Secondly, the leveling table states "review and interpretation..." so in this scenario we were encouraged to have the doctors use that exact verbiage. Are you handling this a different way? Our providers do not feel they should have to stick to the verbiage and want to be able to just mention, for example, "CT results normal".


Another issue with verbiage and the leveling table is that our providers do not believe in the "decision for surgery" verbiage. They believe they should get credit for going over the options even if the patient declines. I feel this opens up the process to fraud and the verbiage regarding the decision was intentional. My providers want to bill level 4s even though the patient has not technically decided on a procedure. Is your office sticking to the verbiage in this case or is it enough to discuss the option?


Additionally I am seeing a fair amount of level 2s and I think this may just be the nature of ENT considering that the problems can be very minor, or require extended observation periods rather than jumping right into less conservative measures. How do you feel about level 2s? Should they be less common or more common? My providers had been educated by someone a few years ago that told them they should rarely have level 2s and that does not seem to be the case. Since they were already told otherwise there has been some pushback.


These are just a few problems we are having that we have not been able to resolve yet. Any insight into the situation is greatly appreciated!


Kiley Seymour - Greenville ENT
 
No specific ENT experience, but plenty of E&M.
1) OTCs are almost always low level. It is possible for an OTC med to be moderate risk, but the documentation should specify that risk. Simply instructing the patient to take an OTC for 3 weeks instead of 2 weeks I would not consider moderate risk. There's a thread from about a year ago discussing exactly this. My take is it is possible, but very, very unusual for an OTC med to be moderate risk and it must be documented well. Some coders will have the opinion it is not even possible.

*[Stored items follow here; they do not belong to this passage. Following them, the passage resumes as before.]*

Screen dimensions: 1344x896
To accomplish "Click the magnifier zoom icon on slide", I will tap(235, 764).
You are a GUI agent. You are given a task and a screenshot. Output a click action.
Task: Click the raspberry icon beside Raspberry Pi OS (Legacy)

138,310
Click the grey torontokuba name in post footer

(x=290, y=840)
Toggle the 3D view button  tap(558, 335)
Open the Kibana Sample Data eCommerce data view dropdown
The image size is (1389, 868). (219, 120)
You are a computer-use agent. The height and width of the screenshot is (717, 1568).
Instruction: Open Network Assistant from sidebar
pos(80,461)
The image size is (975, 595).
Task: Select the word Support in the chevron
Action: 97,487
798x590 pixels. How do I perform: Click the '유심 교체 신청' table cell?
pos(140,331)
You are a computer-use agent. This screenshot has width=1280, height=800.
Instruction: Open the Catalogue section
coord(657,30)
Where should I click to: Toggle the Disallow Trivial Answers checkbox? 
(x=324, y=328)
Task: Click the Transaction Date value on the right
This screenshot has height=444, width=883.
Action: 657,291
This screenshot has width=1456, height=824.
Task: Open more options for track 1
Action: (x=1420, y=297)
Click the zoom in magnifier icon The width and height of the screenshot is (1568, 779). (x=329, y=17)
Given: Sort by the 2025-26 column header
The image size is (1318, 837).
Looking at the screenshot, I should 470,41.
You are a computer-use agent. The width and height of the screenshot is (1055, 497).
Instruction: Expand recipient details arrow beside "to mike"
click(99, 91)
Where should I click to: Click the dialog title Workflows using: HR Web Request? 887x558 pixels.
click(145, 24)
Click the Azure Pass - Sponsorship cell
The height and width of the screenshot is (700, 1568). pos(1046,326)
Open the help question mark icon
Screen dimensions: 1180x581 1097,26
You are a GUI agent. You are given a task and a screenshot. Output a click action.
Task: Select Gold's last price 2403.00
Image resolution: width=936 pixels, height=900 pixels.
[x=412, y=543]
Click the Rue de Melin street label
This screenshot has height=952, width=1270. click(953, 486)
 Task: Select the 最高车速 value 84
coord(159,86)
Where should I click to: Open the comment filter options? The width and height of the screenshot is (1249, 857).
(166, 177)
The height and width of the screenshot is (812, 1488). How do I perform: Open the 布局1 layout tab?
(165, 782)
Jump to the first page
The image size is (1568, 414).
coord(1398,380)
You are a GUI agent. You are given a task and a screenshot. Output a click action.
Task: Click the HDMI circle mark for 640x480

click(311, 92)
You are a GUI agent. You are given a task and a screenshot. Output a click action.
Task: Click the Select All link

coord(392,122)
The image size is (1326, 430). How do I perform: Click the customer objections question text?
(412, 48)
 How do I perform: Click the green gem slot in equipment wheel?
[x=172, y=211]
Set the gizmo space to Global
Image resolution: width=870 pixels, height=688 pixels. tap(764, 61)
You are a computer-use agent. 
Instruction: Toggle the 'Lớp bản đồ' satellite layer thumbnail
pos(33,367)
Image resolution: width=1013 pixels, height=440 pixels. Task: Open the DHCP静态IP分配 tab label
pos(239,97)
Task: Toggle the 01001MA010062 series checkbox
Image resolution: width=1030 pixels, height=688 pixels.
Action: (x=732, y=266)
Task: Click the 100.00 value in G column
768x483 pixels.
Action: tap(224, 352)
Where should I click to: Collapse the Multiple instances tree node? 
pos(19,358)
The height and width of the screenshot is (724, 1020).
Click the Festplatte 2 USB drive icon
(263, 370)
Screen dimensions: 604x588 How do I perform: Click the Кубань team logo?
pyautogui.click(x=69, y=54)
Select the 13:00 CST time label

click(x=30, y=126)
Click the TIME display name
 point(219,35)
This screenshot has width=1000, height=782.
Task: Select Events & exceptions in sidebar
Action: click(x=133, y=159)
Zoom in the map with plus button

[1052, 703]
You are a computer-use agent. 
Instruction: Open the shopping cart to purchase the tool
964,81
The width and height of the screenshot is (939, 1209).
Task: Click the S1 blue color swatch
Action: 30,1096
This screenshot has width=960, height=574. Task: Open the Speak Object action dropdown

2) "Review and interpretation". I'm not clear where on the AMA table you are seeing review and interpretation. There is independent interpretation which would be used if your ENT is looking not just at the CT report, but at the actual CT IMAGES and interpreting them. If the provider ordered the CT at a prior visit, then the review of the report is included.

3) Decision for surgery. Yes, if the provider discusses surgery as an option including the risks, then this is decision for surgery, even if the patient determines they do not want the surgery. However, if the physician merely mentions it without really discussing it, then I would not count it. Something like "patient could consider surgery if meds no longer effective" is NOT decision for surgery. Something like "discussed with patient in detail the option of laparoscopic ablation of endometriosis including risks of anesthesia, delayed wound healing due to her DM, and recurrence of endometriosis and/or worsening pain. Discussed laparoscopic approach and procedure method with patient. Patient has decided she will continue with OTC for now and reconsider surgery if meds are not effectively controlling her symptoms." That is a decision regarding surgery. It's a decision regarding, not necessarily a decision to have.

I can't speak to how common level 2 E&Ms are in ENT. In fact, you may even have some providers in the group that subspecialize and have less frequent level 2. There are references available from CMS showing in a particular specialty, where the distribution of levels are. If your practice or a particular provider is outside the "norm", that does not mean the coding is wrong. Each and every visit needs to be leveled based on the documentation of this particular patient's current situation.